================ Start Lecture #17 ================
Notes on midterm:
  1. Midterm handed back at the end of class
  2. An answer sheet was also handed out.
  3. The breakdown was 90-100: 14. 80-89: 15, 70-79: 9, 60-69: 3, 0-59: 1.
  4. We will review the answers in this week's recitations.

3.2.1 Update Operations

Insertion

Begin by a standard binary search tree insertion. In the diagrams on the right, black shows the situation before the insertion; red after. The numbers are the heights. Ignore the blue markings, they are explained in the text as needed.

  1. Do a find for the key to be inserted.

  2. Presumably wind up at a leaf (meaning the key not already in the tree).

  3. Call this leaf w.

  4. Insert the item by converting w to an internal node at height one (i.e., the new internal node has two leaves as children).

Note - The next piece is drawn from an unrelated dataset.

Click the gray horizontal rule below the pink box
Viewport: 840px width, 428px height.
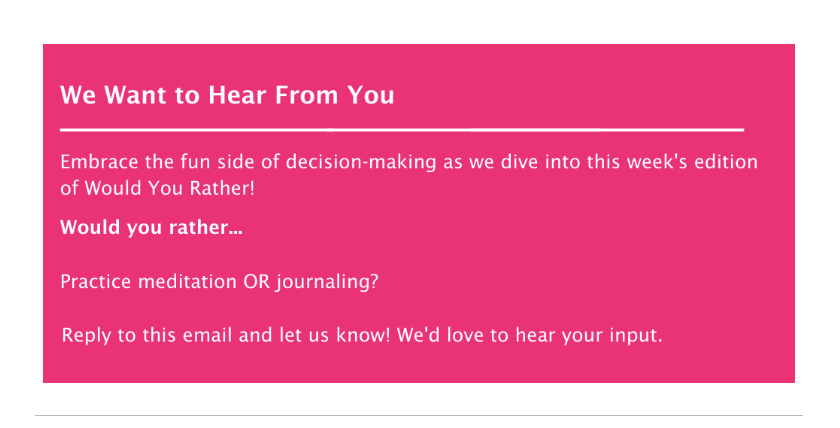pyautogui.click(x=419, y=415)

  5. Call the new internal node w. We view the previous operation as expanding the leaf w into an internal node (with leaves as children).

  6. In the diagram on the right, w is converted from a black leaf into a red height 1 node.

Why aren't we finished?
Ans:The tree may no longer be in balance, i.e. it may no longer by an AVL tree.

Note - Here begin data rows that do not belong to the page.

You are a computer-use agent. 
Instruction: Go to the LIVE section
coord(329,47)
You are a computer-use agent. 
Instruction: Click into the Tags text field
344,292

We look for an imbalanced node, i.e., a node whose children have heights differing by more than 1. If we find such a node, the tree is no longer AVL and we must perform a re-balancing operation.

  1. We start our search for an unbalanced node at w since that is where the tree has changed. Indeed the height of w has increased from 0 to 1. This height increase of w may cause a height increase of w's parent, which in tern may cause a height increase of w's grandparent, etc. That is, we may need to search the entire path from w up to the root, i.e. the ancestors of w. But we know the key fact that no other node has had its height changed.

  2. As we traverse the path from w to the root we will be looking at the ancestors of w. For each ancestor A we consider, we will also check the sibling of A. Let h be the height of A before the insert. Since the tree was AVL before the insert, we know that the height of A's sibling was and is h-1, h, or h+1. We shall see that these three cases lead us to three different actions.

    1. h-1 will be the "bad" case and will require a re-balancing operation.

    2. h will be the "unknown" case, we will need to proceed up the tree to see if a re-balance is needed.

    3. h+1 will be the "good" case, we will be able to stop and no re-balancing will be needed.

  3. We begin at w which was at height 0 and is now at height 1. Its children are leaves so w itself is in balance.

  4. Since w was at height 0, the sibling must have had height -1, 0, or +1. The height of the sibling has not changed (it is not on the path from w to the root). Since a height of -1 is impossible, we have just two possibilities, the "unknown" and "good" cases.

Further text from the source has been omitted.